» **What you will do**:
Decide whether each statement below agrees with the text on the Clearfox Firefox extension. Answer yes or no for each and quote the words of the text that settle it. (a) The author created a separate image to show when a user mouses over the button. (b) The 'oncommand' attribute on the broadcaster element names the JavaScript to run when the user clicks the button. (c) Adding a meta refresh tag made the DOMContentLoaded event fire each time the page reloaded.

» **Extract**:

Finally, you’ll need to have execute some JavaScript when Firefox loads:

var toolbox = document.getElementById("navigator-toolbox");
var toolboxDocument = toolbox.ownerDocument;
var hasClearfoxButton = false;
for (var i = 0; i < toolbox.childNodes.length; ++i) {
  var toolbar = toolbox.childNodes[i];
  if (toolbar.localName == "toolbar" && toolbar.getAttribute("customizable") == "true" ) {
    if (toolbar.currentSet.indexOf("clearfox-button") > -1)
      hasClearfoxButton = true;
  }
}
if (!hasClearfoxButton) {
  for (var i = 0; i < toolbox.childNodes.length; ++i) {
    toolbar = toolbox.childNodes[i];
    if (toolbar.localName == "toolbar" &&  toolbar.getAttribute("customizable") == "true"
      && toolbar.id == "nav-bar") {
      var newSet = "";
      var child = toolbar.firstChild;
      while (child) {
        if (!hasClearfoxButton && (child.id=="clearfox-button" || child.id=="urlbar-container")) {
          newSet += "clearfox-button,";
          hasClearfoxButton = true;
        }
        newSet += child.id + ",";
        child = child.nextSibling;
      }
      newSet = newSet.substring(0, newSet.length-1);
      toolbar.currentSet = newSet;
      toolbar.setAttribute("currentset", newSet);
      toolboxDocument.persist(toolbar.id, "currentset");
      BrowserToolboxCustomizeDone(true)
      break;
    }
  }
}

The key takeaways: the ID of the toolbarbutton element is used in the CSS declaration, the list-style-image property is used to specify the image you want for the button and the observes attribute points to the ID of the broadcaster element, which is used for showing / hiding the sidebar. I'm not all that good with Fireworks / Photoshop so I didn't go the extra mile to create a separate image to show when a user mouses over the button (check out the the excellent del.icio.us bookmarks extension for an example), but adding a mouseover / hover image is as simple as adding another CSS property:

clearfox-button:hover {
  list-style-image: url("chrome://clearfox/skin/clearfox-hover.png");
}

Loading Sidebar Content

I think I mentioned this when I wrote the original post, but the thing that really got me started with the Firefox extension was looking at the source for the twitbin Firefox extension. When I checked out the source for that extension, I was stunned to learn that they were simply loading up an HTML page from their server and then refreshing the page every couple minutes using an AJAX request. I thought it must have been way more complex than that, but HTML + JavaScript + CSS with a little bit of XUL sprinkled in and you're golden. In the broadcaster element (mentioned above), you add an attribute 'oncommand' that tells Firefox what JavaScript method(s) you want invoked when the user clicks on your button; in Clearfox I use that hook to load the HTML content from Clearspace. The JavaScript looks like this:

var sidebar = top.document.getElementById("sidebar");
sidebar.contentWindow.addEventListener("DOMContentLoaded",
  Clearfox.clearfoxContentLoaded, false);
sidebar.loadURI('http://example.com/yourpage.html');

DOMContentLoaded

Once the content has loaded the DOMContentLoaded event is fired and then Clearfox runs the clearfoxContentLoaded method. I initially tried loading the page and then re-loading that same page every couple minutes: I was cheating and trying not have to do the AJAX part. I added a meta refresh tag to the page to have it reload every n minutes, but the DOMContentLoaded event was only fired the first time the page was loaded. Key takeaway: if you rely on DOMContentLoaded, you're only going to get the event once, even if your page reloads.

» **Material**:
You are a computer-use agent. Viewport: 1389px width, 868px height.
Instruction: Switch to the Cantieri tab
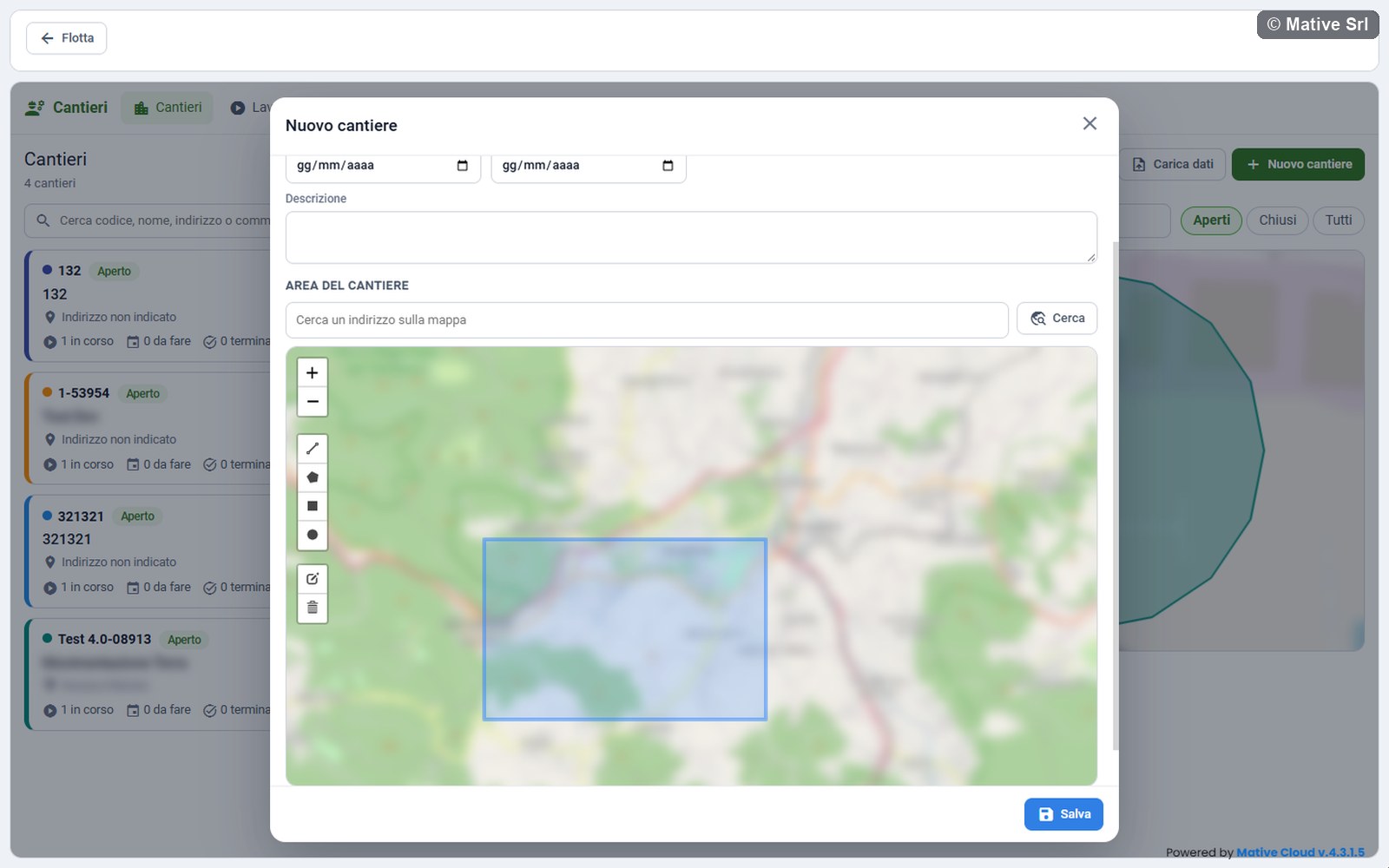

» **The completed task**:
(a) No: "I didn't go the extra mile to create a separate image to show when a user mouses over the button"
(b) Yes: "you add an attribute 'oncommand' that tells Firefox what JavaScript method(s) you want invoked when the user clicks on your button"
(c) No: "the DOMContentLoaded event was only fired the first time the page was loaded"